● **Text to read**:
◇ ◇ ◇ ◇ ◇ ◇ ◇
March 07, 2014
By Heidi Moore
Using digital tools in the classroom isn’t the future of learning, it’s the present—except at the significant percentage of schools without reliable high-speed internet.
A teacher at an elementary school in a Boston suburb leads students through a story creation session using Pixie. Enabling users to combine text with images and narration, the software has the potential to help boost literacy skills and appeal to diverse learning styles. The activity falls short, but not because of an inherent problem with the program or its application in the classroom. The problem: a slow internet connection.
That was one frustrating situation Jean Tower recalls encountering when she started as director of technology at the Public Schools of Northborough and Southborough, Massachusetts, about six years ago. The regional PK-12 district’s internet connection had a capacity of less than 1 Mbps, which was inadequate for the heavy usage demands of its 10 schools. This made it difficult to run programs like Pixie or access online math games.
“Even just logging onto the computer was tough,” Tower said. “It was impossible to do anything that relied on the internet.”
Fast forward through six years of incremental improvements led by Tower. Today Northborough and Southborough public schools have a much faster connection via fiber optic lines—35 Mbps up/down speeds at the elementary and middle schools and 150 Mbps at the high schools.
Along with the increase in speed, there’s been an exponential increase in the use of digital tools in the classroom. Students now interview authors across the country via Skype and access books that match their interests and reading levels on e-readers. Teachers attend training sessions via webinar. And fourth graders collaborate on an annual ecosystem project using iPads, taking pictures and annotating their work as they go. “Without reliable [internet] access, there’s no way you can do something like that,” Tower said.
◇ ◇ ◇ ◇ ◇ ◇ ◇
● **What this exercise asks**:
**A)** According to the article on school internet access, why was it hard for the Northborough and Southborough district to run programs like Pixie when Jean Tower started there? Answer in one to three sentences.
**B)** Write the next part of the article on school internet access, starting after Tower's remark about reliable access.
None of the rows are needed.

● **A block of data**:
◇ ◇ ◇ ◇ ◇ ◇ ◇
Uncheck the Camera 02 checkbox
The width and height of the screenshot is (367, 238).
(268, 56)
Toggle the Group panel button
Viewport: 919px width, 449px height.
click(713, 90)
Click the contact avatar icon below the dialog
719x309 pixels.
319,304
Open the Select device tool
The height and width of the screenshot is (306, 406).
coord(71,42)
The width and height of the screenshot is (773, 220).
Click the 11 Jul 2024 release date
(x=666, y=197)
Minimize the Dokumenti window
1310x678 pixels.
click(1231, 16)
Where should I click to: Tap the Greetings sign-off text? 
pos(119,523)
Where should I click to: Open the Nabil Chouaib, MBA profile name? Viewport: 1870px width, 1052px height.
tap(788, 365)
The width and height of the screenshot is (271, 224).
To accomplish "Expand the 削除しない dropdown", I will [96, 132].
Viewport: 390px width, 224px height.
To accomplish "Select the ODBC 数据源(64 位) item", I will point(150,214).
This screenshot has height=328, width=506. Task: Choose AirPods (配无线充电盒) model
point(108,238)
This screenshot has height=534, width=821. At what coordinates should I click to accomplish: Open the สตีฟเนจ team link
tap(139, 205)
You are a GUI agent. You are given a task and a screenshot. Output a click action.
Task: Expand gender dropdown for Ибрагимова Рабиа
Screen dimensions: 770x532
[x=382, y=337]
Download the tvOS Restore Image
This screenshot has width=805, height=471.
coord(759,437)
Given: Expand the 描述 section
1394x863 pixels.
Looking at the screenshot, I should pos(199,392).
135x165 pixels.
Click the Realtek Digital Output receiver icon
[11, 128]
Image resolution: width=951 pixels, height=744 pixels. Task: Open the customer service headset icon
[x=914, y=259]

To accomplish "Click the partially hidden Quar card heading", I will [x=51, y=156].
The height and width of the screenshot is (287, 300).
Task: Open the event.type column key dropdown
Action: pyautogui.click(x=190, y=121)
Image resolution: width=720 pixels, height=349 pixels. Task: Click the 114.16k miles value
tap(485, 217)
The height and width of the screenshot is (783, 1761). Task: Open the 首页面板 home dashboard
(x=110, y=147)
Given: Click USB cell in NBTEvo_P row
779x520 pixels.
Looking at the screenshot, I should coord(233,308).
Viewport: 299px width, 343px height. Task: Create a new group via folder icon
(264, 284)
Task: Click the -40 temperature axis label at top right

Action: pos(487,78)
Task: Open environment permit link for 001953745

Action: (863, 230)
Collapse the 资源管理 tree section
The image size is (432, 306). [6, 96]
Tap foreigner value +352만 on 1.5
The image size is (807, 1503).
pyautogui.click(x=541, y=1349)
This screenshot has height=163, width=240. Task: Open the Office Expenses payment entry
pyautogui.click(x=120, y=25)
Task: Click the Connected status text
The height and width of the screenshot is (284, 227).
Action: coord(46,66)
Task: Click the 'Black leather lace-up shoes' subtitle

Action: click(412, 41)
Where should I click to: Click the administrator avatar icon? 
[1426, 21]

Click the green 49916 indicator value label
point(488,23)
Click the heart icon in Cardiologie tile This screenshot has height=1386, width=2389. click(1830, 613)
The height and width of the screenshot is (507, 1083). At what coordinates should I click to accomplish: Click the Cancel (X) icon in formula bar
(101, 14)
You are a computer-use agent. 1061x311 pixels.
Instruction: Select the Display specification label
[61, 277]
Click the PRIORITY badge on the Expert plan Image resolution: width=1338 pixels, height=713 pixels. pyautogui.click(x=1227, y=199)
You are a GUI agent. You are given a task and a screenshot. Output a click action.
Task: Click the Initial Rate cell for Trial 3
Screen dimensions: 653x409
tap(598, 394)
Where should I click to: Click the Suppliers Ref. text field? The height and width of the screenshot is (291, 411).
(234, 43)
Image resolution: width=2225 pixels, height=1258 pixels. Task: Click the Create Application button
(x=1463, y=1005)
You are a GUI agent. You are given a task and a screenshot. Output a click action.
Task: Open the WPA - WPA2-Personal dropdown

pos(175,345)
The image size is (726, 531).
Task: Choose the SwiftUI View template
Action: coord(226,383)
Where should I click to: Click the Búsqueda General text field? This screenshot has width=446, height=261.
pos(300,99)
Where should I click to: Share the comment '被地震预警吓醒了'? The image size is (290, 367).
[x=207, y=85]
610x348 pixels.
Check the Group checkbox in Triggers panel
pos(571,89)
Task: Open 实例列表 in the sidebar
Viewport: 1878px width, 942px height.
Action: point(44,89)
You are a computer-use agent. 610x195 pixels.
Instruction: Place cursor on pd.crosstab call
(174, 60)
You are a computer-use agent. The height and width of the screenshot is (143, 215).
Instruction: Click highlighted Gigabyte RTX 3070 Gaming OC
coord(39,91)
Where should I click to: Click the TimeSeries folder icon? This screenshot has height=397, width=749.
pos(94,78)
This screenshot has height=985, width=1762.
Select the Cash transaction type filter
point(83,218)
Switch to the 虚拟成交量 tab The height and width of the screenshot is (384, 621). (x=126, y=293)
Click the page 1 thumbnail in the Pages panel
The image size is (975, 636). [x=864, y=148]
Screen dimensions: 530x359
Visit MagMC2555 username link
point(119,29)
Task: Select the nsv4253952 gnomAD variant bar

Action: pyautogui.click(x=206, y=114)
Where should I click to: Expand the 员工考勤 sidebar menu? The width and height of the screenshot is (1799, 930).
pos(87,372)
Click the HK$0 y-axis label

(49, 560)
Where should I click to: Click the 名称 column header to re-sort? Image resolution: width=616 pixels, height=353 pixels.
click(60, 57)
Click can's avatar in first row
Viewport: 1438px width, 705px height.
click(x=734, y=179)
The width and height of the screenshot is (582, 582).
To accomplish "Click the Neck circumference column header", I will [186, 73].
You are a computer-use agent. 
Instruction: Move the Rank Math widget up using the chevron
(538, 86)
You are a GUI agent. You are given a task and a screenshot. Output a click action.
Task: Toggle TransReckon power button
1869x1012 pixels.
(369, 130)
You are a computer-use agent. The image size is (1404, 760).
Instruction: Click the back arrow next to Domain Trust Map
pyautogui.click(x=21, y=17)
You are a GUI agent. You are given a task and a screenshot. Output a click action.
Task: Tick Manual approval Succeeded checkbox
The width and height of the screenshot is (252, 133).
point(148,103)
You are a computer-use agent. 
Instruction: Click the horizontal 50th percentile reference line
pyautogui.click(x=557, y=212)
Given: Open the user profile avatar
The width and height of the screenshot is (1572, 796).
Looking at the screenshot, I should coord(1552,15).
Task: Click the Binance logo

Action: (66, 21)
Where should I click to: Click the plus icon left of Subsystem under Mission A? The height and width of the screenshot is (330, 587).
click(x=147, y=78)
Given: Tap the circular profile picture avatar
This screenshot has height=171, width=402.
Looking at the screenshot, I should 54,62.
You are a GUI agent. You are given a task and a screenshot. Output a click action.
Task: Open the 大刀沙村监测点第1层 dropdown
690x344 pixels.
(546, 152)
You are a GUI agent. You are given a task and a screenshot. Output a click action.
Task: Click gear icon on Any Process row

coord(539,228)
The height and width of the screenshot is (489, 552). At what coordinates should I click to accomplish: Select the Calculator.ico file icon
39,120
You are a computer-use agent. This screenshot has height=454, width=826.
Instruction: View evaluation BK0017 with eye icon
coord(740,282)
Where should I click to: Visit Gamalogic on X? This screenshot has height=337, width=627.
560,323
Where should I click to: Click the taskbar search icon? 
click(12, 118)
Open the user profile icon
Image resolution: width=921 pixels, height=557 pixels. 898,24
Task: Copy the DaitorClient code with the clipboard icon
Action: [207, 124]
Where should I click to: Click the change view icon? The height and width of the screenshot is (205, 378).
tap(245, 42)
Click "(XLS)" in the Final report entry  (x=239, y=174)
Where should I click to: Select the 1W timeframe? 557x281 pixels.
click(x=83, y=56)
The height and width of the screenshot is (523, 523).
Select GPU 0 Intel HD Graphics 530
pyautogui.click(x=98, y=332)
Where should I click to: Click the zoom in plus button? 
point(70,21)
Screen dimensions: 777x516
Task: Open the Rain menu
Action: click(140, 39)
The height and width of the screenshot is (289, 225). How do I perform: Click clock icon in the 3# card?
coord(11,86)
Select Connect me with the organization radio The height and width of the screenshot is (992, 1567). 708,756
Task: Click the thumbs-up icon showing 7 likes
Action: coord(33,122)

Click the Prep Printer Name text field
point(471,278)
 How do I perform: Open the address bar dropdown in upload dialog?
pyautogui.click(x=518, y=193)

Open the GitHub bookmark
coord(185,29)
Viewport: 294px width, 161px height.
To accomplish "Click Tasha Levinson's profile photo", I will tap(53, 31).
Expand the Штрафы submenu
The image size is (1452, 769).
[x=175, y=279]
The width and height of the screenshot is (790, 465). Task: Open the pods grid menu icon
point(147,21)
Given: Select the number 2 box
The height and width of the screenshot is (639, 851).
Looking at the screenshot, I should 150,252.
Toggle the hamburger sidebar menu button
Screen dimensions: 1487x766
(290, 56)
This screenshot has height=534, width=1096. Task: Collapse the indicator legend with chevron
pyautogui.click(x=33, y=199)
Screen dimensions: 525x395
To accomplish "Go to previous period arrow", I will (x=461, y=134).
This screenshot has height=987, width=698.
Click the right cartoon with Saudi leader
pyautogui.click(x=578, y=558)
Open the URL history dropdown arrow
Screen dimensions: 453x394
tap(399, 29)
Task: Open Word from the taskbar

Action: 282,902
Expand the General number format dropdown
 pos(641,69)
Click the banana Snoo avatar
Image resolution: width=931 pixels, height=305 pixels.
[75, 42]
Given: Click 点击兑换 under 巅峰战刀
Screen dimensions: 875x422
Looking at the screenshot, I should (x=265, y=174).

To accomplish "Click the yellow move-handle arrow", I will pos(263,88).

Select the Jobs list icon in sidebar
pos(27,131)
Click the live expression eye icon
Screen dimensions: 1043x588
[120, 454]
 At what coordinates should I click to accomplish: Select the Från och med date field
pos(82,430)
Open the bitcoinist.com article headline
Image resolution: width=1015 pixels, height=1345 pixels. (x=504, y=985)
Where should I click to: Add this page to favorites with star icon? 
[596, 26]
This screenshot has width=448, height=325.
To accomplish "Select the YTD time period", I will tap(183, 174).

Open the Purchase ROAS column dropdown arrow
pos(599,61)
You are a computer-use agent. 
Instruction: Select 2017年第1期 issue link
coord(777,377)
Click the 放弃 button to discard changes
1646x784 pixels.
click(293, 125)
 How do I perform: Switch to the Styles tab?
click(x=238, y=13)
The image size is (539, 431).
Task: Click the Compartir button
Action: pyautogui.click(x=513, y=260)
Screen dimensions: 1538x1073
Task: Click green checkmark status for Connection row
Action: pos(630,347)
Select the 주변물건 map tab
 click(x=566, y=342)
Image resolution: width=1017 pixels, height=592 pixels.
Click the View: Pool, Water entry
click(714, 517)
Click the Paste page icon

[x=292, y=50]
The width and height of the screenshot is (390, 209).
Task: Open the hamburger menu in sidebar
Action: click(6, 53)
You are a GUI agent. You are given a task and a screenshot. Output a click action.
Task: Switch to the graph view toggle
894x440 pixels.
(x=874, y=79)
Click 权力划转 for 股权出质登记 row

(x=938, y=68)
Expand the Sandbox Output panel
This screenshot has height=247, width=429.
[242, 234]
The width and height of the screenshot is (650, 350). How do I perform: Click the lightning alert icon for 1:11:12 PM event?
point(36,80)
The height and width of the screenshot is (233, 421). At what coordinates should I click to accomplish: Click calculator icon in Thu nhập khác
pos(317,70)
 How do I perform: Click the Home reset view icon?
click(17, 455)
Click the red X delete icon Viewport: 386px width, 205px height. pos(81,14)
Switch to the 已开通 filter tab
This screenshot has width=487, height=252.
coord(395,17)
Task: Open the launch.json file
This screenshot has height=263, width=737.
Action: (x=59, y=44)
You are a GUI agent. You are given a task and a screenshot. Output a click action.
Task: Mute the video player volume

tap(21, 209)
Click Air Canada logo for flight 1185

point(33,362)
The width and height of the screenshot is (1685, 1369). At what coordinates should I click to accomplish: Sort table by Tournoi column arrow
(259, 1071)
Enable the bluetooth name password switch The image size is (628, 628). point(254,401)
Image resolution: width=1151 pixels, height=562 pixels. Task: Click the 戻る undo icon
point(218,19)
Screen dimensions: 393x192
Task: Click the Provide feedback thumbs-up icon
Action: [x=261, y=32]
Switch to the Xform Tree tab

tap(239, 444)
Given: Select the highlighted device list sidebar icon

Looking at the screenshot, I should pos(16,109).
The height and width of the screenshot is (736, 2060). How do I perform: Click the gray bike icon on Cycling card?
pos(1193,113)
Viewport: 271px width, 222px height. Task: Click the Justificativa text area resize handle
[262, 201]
◇ ◇ ◇ ◇ ◇ ◇ ◇
● **Answers in order**:
**A)** The district's internet connection had a capacity of less than 1 Mbps. That was inadequate for the heavy usage demands of its 10 schools.

**B)**
But when it comes to reliable access, many districts still lag behind, especially in poorer urban and rural areas. According to a 2013 Pew Research Center survey of 2,462 Advanced Placement and National Writing Project teachers on how they use technology, “there are striking differences in the role of technology in wealthier school districts compared with poorer school districts.”
Nearly three-quarters (73%) of teachers surveyed by Pew reported using mobile phones in the classroom or to complete assignments, while almost half (45%) reported using e-readers and tablet computers. The ubiquity of digital tools was not surprising to the researchers, said study coauthor Kristen Purcell, associate director of research at the Pew Research Center’s Internet & American Life Project.
“What did surprise us,” Purcell noted, “was that there were really consistent differences in the responses of the teachers who said they had lower-income students when you compared them with those who said they had higher-income students. It wasn’t something we went in looking for, but the results were so stark and so consistent, we had to write about it.”
A startling 84 percent of teachers in the study agreed to some extent with the statement that “today’s digital technologies are leading to greater disparities between affluent and disadvantaged schools and school districts.”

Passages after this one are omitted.